Task objective ::
I need the number of lines in the data that include "Given"; reply with that number alone.

Data for analysis ::
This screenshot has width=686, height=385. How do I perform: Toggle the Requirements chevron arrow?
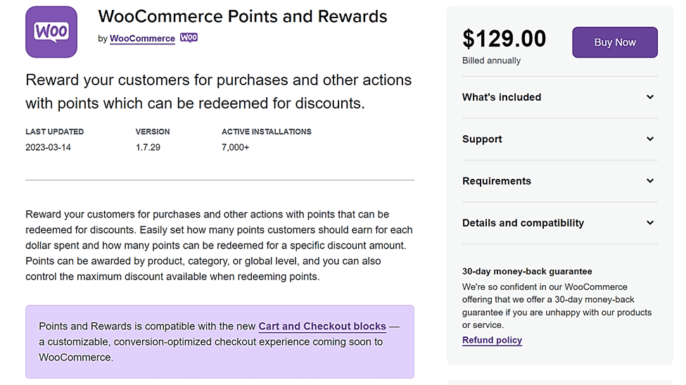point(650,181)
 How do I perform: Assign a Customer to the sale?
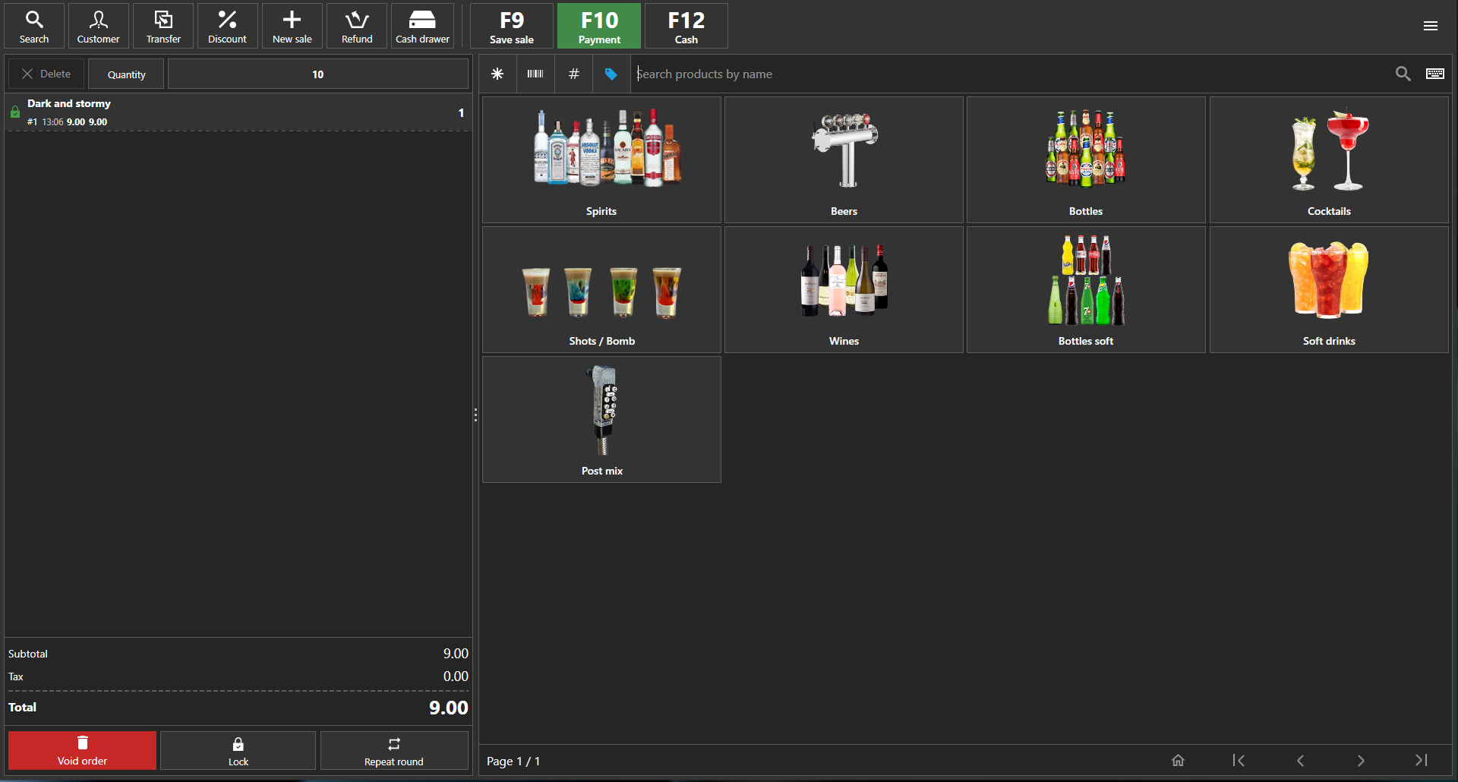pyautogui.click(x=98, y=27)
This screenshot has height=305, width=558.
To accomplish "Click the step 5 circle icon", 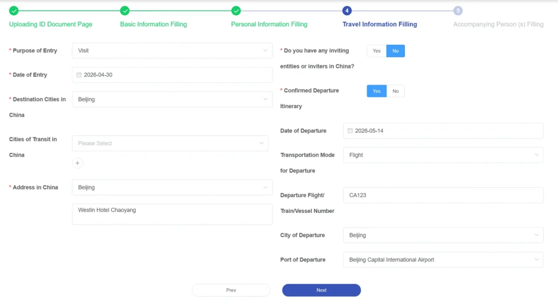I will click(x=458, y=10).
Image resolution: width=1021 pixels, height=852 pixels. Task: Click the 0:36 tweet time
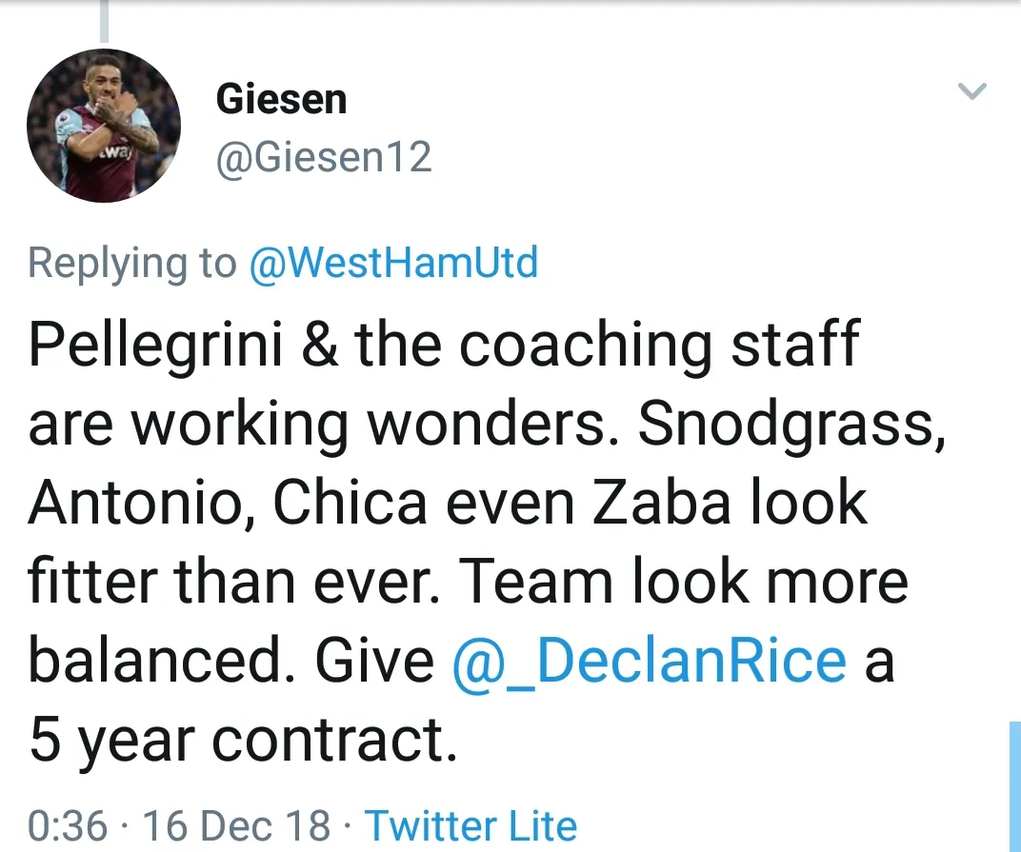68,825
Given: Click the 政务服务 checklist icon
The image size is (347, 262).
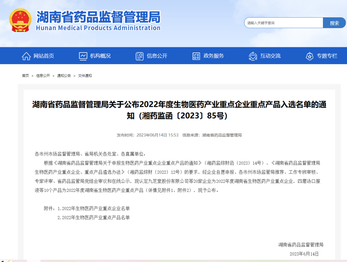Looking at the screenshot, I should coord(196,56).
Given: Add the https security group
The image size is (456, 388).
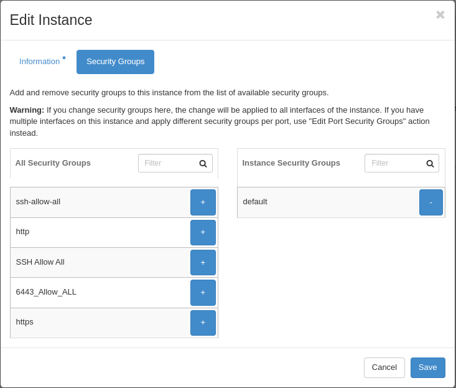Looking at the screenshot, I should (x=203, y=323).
...
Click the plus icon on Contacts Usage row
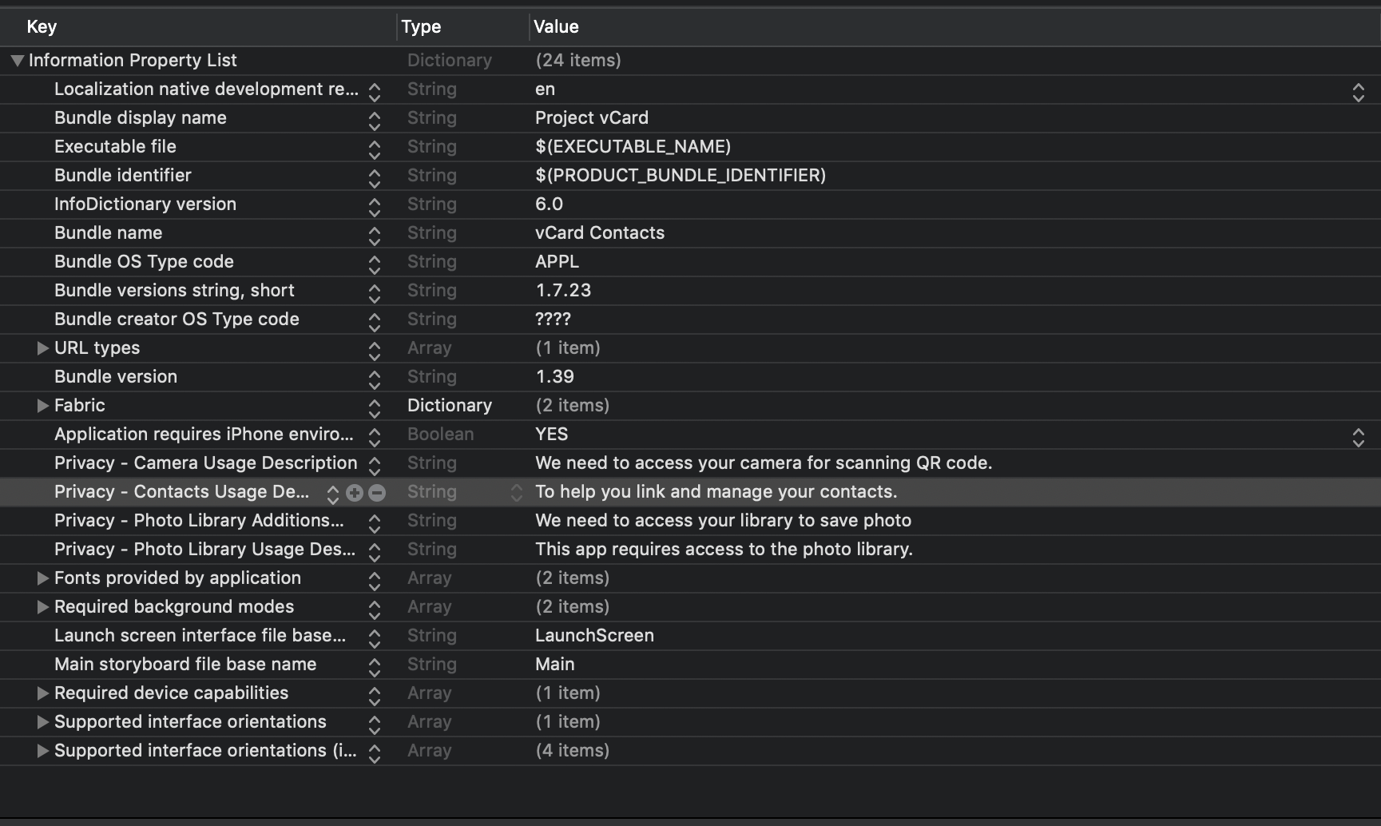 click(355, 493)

Written answer ::
2